Cuando Dorian Hawkmoon y Katinka van Bak llegaron a Linz, ahora una república, las primeras nieves habían caído sobre las calles de la pequeña ciudad de madera, reconstruida después de haber sido arrasada por los ejércitos de Granbretán.

—Hemos de acelerar la marcha —dijo Katinka van Bak a Hawkmoon, mientras tomaban algo en una buena posada situada en la plaza central de la ciudad—. De lo contrario, encontraremos cerrados los pasos de las Montañas Búlgaras y nuestro viaje habrá sido en vano.

—Me pregunto si no habrá sido en vano desde un principio —contestó Hawkmoon, sosteniendo la copa de vino humeante con sus manos enguantadas.

Ya no recordaba en nada al ser que habitaba en el castillo de Brass, si bien sus antiguas amistades le habrían reconocido de inmediato. Sus facciones eran marcadas de nuevo y los músculos abultaban bajo la camisa de seda. Sus ojos eran brillantes, enérgicos, y su piel brillaba, así como su largo cabello rubio.

—¿Aún os preguntáis si encontraréis allí a Yisselda?

—Sí, y también me pregunto si ese ejército es tan fuerte como pensáis. Quizá tuvieron la suerte de su lado cuando aplastaron a vuestras fuerzas.

—¿Qué os hace pensar eso?

—No hemos oído ningún rumor. Ni la menor insinuación de que nadie tenga noticia de este ejército.

—Yo he visto ese ejército. Y era grande, creedme. Es poderoso. Podría conquistar el mundo entero. Es cierto.

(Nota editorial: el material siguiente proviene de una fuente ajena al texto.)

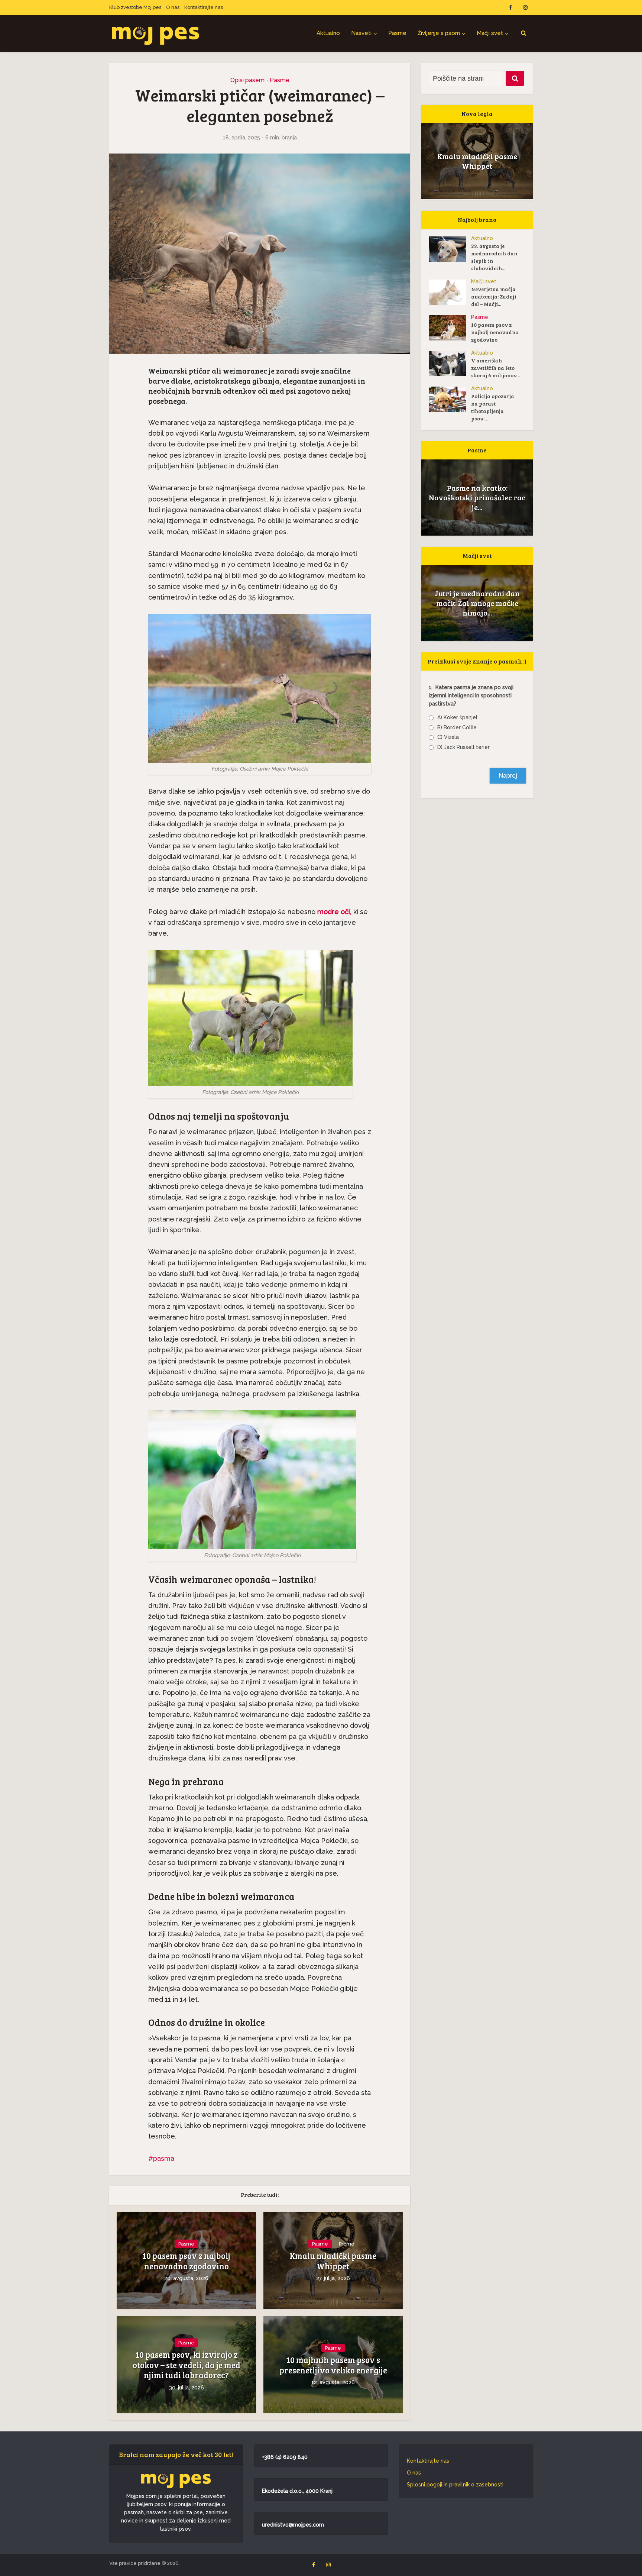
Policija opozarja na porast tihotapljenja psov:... (492, 407)
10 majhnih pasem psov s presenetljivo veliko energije (333, 2365)
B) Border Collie (457, 727)
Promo (346, 2244)
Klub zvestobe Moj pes (135, 7)
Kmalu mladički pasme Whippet (333, 2261)
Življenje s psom (439, 33)
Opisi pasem (247, 80)
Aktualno (328, 33)
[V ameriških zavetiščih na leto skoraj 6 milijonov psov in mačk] (450, 363)
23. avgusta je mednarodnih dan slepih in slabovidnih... (494, 257)
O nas (172, 7)
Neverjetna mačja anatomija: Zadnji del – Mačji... (493, 296)
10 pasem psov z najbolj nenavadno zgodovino (186, 2261)
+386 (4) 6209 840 (285, 2457)
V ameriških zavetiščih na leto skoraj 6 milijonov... (495, 368)
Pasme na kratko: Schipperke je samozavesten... (477, 497)
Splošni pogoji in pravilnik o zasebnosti (455, 2485)
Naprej (508, 775)
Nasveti (361, 33)
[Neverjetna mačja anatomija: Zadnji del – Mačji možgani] (450, 292)
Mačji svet (490, 33)
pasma (163, 2158)
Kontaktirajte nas (203, 7)
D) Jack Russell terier (463, 747)
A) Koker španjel (457, 717)
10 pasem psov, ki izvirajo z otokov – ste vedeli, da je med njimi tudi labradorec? (186, 2365)
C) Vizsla (448, 737)
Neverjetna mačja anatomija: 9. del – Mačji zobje (477, 603)
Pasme (397, 33)
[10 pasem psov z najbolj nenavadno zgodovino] (450, 327)
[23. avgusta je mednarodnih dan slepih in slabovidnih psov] (450, 249)
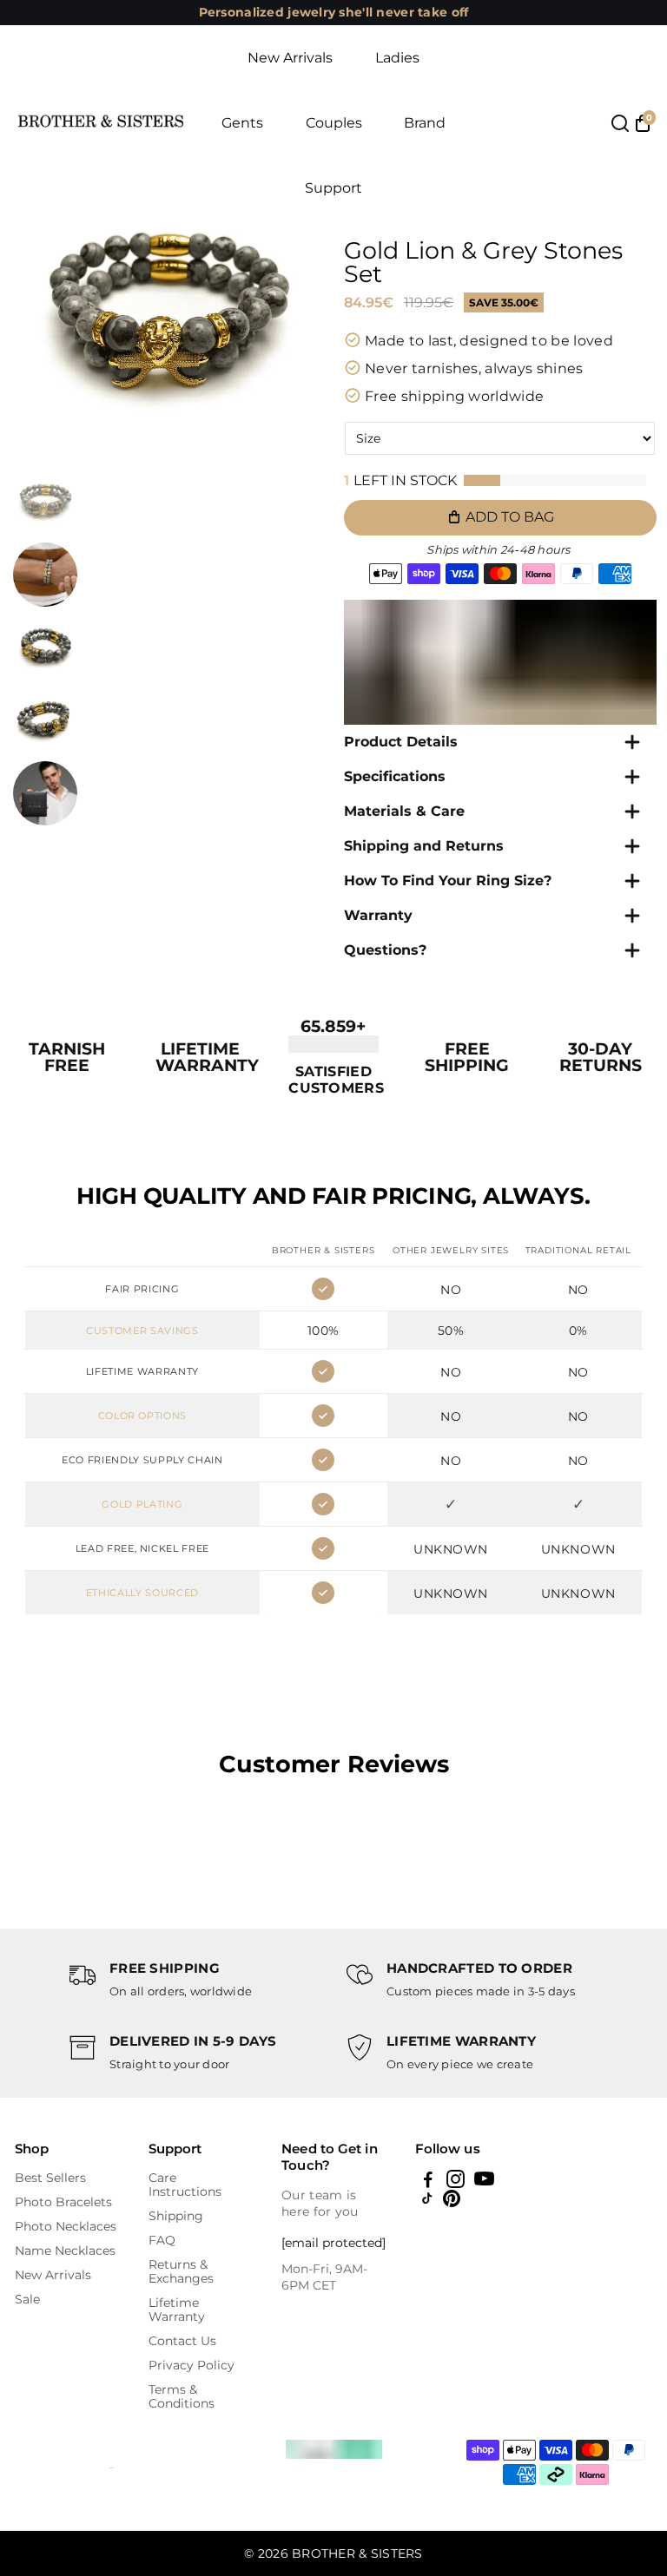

Hawkmoon se encogió de hombros.

—Bien, os creo, Katinka van Bak, pero considero extraño que no hayan llegado rumores a nuestros oídos. Cuando hablamos de este ejército, nadie confirma lo que decimos. ¡No me extraña que nos presten tan poca atención!

—Vuestro ingenio se agudiza —aprobó Katinka—, pero como resultado estáis menos predispuesto a creer en lo fantástico. —Sonrió— Ocurre a menudo, ¿verdad?

—Sí, a menudo.

—¿Queréis dar media vuelta?

Hawkmoon estudió el vino caliente de la copa.

—El viaje hasta casa es largo, pero ahora me siento culpable por haber abandonado mis obligaciones en la Kamarg y emprender esta búsqueda.

—No os ocupabais demasiado bien de esas responsabilidades —le recordó ella—. No estabais en condiciones…, ni físicas ni mentales.

Hawkmoon le dedicó una sonrisa sombría.